• Exercício 1
No trecho sobre o caso de tortura contra idosos, qual é a idade dos moradores?
• Exercício 2
Retome a reportagem sobre o caso de tortura contra idosos logo depois da última frase.

O delegado Romeu Ferreira, responsável pelo caso, afirma que os moradores, que têm entre 51 e 82 anos, viviam em situação de absoluta precariedade e sob grave violência física e emocional.
“Além das inúmeras violações e tratamento desumano que essas vítimas recebiam ali, foi verificado que elas constantemente eram agredidas fisicamente e sofriam agressões verbais. Algumas vezes eram açoitados por chinelos, recebiam murros, puxão de cabelo e arranhões, o que indica que essas vítimas passavam por intenso sofrimento físico e psicológico, indicando assim a ocorrência do crime de tortura na sua modalidade de castigo”, afirma o delegado Ferreira.
Duas irmãs foram identificadas como responsáveis pelo local: Simone de Elisandra Ramos, a proprietária, e Márcia Jaqueline Ramos a “cuidadora”, diz a polícia.
Ambas estão presas preventivamente e se tornaram rés na Justiça por tortura e outros crimes,
Segundo o delegado, ainda não se sabe se os familiares dos abrigados sabiam das condições em que eles estavam submetidos.
“Encontram-se pendentes alguns pedidos de colaboração em algumas outras unidades policiais. Tão logo tenhamos essas respostas, podemos estar deliberando e eventualmente instaurando novo procedimento policial para apurar a ocorrência do delito de abandono de pessoa idosa”, explica.
Até a publicação desta reportagem, apenas Simone possuía defesa formada, que afirma que vai se manifestar apenas nos autos do processo.
Rés por tortura
O Ministério Público do Paraná (MP-PR) denunciou Simone e Márcia na sexta-feira (19) e a denúncia foi aceita pelo Tribunal de Justiça do Paraná (TJ-PR) no mesmo dia.

• Material fornecido
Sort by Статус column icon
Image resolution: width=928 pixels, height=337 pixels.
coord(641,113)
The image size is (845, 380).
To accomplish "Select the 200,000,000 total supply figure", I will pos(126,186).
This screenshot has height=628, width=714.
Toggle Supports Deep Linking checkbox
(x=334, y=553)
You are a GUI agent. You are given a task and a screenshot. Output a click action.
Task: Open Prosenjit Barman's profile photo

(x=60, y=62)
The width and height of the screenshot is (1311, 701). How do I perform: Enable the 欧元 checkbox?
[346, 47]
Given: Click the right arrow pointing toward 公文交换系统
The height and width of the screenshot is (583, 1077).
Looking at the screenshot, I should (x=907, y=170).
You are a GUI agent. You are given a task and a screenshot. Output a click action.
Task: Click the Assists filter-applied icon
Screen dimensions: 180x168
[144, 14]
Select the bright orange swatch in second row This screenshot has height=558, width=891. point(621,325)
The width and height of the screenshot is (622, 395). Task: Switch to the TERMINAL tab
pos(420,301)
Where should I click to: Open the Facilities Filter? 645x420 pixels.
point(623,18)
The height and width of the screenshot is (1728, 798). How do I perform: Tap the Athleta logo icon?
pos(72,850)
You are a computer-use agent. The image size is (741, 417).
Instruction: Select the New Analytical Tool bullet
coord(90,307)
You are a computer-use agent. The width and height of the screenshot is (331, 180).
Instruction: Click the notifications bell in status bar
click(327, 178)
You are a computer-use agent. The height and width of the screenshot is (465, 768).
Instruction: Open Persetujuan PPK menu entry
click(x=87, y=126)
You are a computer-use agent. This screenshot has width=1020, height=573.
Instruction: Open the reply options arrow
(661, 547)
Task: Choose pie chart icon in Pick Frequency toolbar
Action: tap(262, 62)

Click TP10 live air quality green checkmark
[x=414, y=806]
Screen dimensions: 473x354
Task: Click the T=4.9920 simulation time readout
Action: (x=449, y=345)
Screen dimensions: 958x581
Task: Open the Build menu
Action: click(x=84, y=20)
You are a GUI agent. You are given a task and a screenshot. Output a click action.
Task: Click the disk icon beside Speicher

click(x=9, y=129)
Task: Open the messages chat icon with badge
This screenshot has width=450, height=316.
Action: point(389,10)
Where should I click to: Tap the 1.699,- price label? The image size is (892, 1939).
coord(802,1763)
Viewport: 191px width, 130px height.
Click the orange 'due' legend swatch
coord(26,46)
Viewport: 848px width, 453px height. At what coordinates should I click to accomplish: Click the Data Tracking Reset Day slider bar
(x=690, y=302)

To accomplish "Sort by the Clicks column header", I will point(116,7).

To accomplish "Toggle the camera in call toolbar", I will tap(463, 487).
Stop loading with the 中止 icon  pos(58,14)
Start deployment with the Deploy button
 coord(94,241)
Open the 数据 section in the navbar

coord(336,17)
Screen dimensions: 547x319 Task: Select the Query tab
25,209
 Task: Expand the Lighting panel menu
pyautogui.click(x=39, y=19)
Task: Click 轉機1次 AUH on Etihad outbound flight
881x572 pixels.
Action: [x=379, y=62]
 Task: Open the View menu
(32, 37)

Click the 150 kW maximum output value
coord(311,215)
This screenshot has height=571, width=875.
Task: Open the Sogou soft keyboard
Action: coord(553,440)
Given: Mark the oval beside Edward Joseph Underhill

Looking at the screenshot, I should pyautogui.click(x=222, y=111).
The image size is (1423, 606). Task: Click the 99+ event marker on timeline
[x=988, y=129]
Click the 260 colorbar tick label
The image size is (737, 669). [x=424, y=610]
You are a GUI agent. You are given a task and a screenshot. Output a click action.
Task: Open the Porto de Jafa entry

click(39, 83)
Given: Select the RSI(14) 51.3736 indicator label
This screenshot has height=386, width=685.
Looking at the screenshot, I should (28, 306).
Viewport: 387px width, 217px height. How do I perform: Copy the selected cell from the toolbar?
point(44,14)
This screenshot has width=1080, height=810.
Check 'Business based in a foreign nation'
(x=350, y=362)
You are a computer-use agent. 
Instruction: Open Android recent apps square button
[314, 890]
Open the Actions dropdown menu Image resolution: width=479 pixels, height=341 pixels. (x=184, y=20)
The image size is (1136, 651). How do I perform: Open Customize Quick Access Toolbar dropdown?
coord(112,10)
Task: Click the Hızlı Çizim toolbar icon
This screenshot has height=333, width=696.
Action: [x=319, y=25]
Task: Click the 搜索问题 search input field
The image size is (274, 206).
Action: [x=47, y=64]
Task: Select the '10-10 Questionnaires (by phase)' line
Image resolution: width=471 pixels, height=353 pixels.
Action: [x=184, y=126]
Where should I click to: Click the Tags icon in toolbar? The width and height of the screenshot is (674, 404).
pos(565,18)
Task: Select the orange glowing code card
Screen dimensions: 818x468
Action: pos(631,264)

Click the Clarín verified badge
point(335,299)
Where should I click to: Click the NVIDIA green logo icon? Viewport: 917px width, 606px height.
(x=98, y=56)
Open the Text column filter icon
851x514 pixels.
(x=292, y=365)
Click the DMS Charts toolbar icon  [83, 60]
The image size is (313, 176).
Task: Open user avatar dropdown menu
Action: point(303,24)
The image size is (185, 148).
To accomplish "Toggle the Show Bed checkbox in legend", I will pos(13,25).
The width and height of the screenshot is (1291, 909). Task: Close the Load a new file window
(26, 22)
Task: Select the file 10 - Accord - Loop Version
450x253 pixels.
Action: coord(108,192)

• Resposta 1
Eles têm entre 51 e 82 anos.

• Resposta 2
No sistema Processo Eletrônico do Judiciário do Paraná (Projudi), o assunto principal da ação consta como crimes de tortura. Nos assuntos secundários, são listados maus-tratos, lesão cometida em razão da condição de mulher, violência doméstica contra a mulher, falsa identidade e crimes previstos no Estatuto do Idoso.
Entre eles, estão deixar de prestar assistência ou dificultar acesso à saúde e expor a perigo a integridade e a saúde da pessoa idosa, submetendo-a a condições desumanas ou degradantes ou privando-a de alimentos e cuidados indispensáveis.
Segundo o MP-PR, as irmãs recebiam valores entre um salário mínimo e R$ 1,9 mil de familiares de cada um dos idosos abrigados e cartões de contas bancárias e de benefícios de idosos que eram mantidos no abrigo foram encontrados com elas.
Além da condenação, o Ministério Público solicita na denúncia que seja fixado pelo Judiciário a obrigação de pagamento de quantia referente aos danos morais causados às vítimas.
Como estão as vítimas
As vítimas foram encaminhadas para acolhimento pela rede de proteção e assistência social do município. Alguns deles alegavam ser de Colombo, na Região Metropolitana de Curitiba, por isso, foram encaminhados à cidade.
De acordo com informações apuradas pela RPC, sete vítimas estão com as próprias famílias e duas continuam no sistema de acolhimento de Colombo.
Piso escorregadio, falta de comida e remédios desorganizados
De acordo com a denúncia, o local onde o abrigo funcionava tinha uma série de descumprimentos à legislação e oferecia diversos riscos aos abrigados.
Conforme o MP-PR, o piso era escorregadio, não contava com estrutura antiderrapante ou barras de apoio, possuía escadas e muitos desníveis.
Os idosos também eram privados de acesso adequado à alimentação e condições de repouso, uma vez que o espaço não tinha camas e eles dormiam em colchões espalhados pelo chão.
As investigações apuraram ainda que os remédios dos abrigados eram mantidos em cima de uma geladeira, desorganizados e sem qualquer tipo de identificação. Dessa forma, segundo o MP-PR, os idosos ficavam expostos ao risco de os acessarem sem qualquer orientação ou prescrição.
Além disso, conforme o órgão, os internos não recebiam acompanhamentos médicos.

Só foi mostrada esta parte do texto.